Stotts v. Stotts

165 N.W. 761, 198 Mich. 605, 1917 Mich. LEXIS 918
CourtMichigan Supreme Court
DecidedDecember 27, 1917
DocketDocket No. 26
StatusPublished
Cited by14 cases

This text of 165 N.W. 761 (Stotts v. Stotts) is published on Counsel Stack Legal Research, covering Michigan Supreme Court primary law. Counsel Stack provides free access to over 12 million legal documents including statutes, case law, regulations, and constitutions.

Bluebook
Stotts v. Stotts, 165 N.W. 761, 198 Mich. 605, 1917 Mich. LEXIS 918 (Mich. 1917).

Opinion

Steers, J.

Defendants Elizabeth Stotts and Alberta Stotts Auringer are daughters of plaintiff George E. Stotts. He and plaintiff Sarah Stotts, his second wife and their stepmother, filed this bill to recover the title to and possession of a house and lot in the city of Detroit known as 1287 Wabash avenue, appraised by real estate men at approximately $2,300 or $2,400. In-, 1913 and 1914, it was valued for taxation at $1,220 as shown by the assessment records for those years. The legal description of the premises is:

“Lot No. six hundred and twenty-two (622) situated on the west side of Wabash avenue according to a plat of Godfroy farm p. c. 726 lying north of Grand River avenue, recorded in the office of the register of deeds in Wayne county,” etc.

Stotts first bought the vacant lot in 1890 for $575 under a land contract from the then owner, A. L. Hall, a real estate dealer who was represented in the transaction by John Wynne acting as his agent.. He then made a payment of $250, having recently sold a lot in Canada for about that amount. The following year he made arrangements through Wynne to borrow from Hall $1,060 for the purpose of building a house on the lot. A new land contract dated May 14, 1891, includ[608]*608ing that amount, was then substituted for the former one, the total consideration being $1,385, payable at the rate of $20 per month with interest on deferred payments. Stotts thereafter occupied this property with his first wife and their family until she died, on January 17, 1901. When they moved upon the premises, in 1891, they had four children whose names and ages were as follows: Elizabeth, 12 years; Alberta, 10 years; Edward, 3 years; Vera, 1 year. In 1895 a niece of his wife named Jane Gault, one year younger than Vera, was added to the family. The largest wages Stotts is shown to have earned was $70 per month, and with family expenses, sickness, etc., he fell behind in his payments upon this land contract until there remained a balance yet unpaid of $953.20 when the whole amount had become due, in 1897. Between that time and April, 1903, when he married his second wife, the amount was reduced to $768.12, an average reduction of $2.25 per month. When Stotts’ first wife became ill some time before her death, his eldest daughter, Elizabeth, who had been working out for a year or so and contributed to the family support, gave up her employment, remaining at home to care for her mother and the children and doing the household work. After her mother’s death, she continued at home as housekeeper for her father and cared for the family.

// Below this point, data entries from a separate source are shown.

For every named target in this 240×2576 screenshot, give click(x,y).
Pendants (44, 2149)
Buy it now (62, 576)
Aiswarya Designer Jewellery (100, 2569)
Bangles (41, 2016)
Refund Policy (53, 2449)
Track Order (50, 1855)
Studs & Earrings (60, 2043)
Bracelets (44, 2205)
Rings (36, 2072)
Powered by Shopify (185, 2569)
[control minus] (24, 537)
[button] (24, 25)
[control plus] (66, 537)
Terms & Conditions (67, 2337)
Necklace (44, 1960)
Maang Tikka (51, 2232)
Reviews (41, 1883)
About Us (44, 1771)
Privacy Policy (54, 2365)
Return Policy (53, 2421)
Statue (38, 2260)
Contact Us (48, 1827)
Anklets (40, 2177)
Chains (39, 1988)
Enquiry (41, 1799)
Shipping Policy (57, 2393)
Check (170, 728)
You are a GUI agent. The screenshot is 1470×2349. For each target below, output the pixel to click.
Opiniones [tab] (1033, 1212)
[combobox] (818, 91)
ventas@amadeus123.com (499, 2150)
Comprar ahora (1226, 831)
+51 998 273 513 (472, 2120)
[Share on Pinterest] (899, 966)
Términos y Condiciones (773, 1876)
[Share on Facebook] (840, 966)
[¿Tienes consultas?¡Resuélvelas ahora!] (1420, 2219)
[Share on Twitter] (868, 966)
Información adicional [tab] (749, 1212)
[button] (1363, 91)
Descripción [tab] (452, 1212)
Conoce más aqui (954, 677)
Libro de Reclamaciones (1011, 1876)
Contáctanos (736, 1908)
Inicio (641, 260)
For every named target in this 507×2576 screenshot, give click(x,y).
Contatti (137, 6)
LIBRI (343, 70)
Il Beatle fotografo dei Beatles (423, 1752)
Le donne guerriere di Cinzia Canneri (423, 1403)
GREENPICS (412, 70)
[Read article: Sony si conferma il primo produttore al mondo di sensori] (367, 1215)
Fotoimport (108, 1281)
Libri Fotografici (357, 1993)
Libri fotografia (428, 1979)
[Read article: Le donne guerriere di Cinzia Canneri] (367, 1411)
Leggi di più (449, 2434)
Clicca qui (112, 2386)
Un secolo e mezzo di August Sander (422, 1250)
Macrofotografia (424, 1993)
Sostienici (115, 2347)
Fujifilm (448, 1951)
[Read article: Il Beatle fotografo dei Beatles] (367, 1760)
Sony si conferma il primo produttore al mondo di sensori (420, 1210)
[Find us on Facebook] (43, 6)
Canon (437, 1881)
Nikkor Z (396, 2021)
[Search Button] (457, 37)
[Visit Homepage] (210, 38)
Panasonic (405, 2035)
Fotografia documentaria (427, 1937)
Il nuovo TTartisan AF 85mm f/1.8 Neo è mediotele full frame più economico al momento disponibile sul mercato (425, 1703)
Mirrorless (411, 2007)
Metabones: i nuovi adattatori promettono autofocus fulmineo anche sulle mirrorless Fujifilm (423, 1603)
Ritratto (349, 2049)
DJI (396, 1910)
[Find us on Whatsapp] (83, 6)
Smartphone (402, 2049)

Owing to Stotts’ continued delinquency in payments on his contract, Mr. Wynne, representing the Hall estate, became so dissatisfied that in 1903 he threatened foreclosure unless larger payments would be made. Stotts was then contemplating marriage with his present wife, Sarah, and proposed to assign the defaulted land contract to his daughter Elizabeth. He testified that his reason was the older daughters made it unpleasant for him when he told them he was going to get married and they agreed if he would do this “everything would be lovely.” He also denied that [609]*609Mr. Wynne had ever told him he was in default or pressed him for payment. Wynne testified that, after he had insisted on Stotts making larger payments and written him relative to the matter, Stotts came to his office with a proposal to assign the contract to his eldest daughter, Elizabeth, “because he thought it would be more desirable,” and Wynne told him if that was done he would show more leniency, saying:

“I insisted upon some arrangement whereby he should make larger payments on the contract. It had got to a point where we had to do something. I was satisfied to have him assign it to his oldest daughter; she had been working, and the other daughter was going to help, and it struck me that the two young ladies that were paying for their home would use every effort.”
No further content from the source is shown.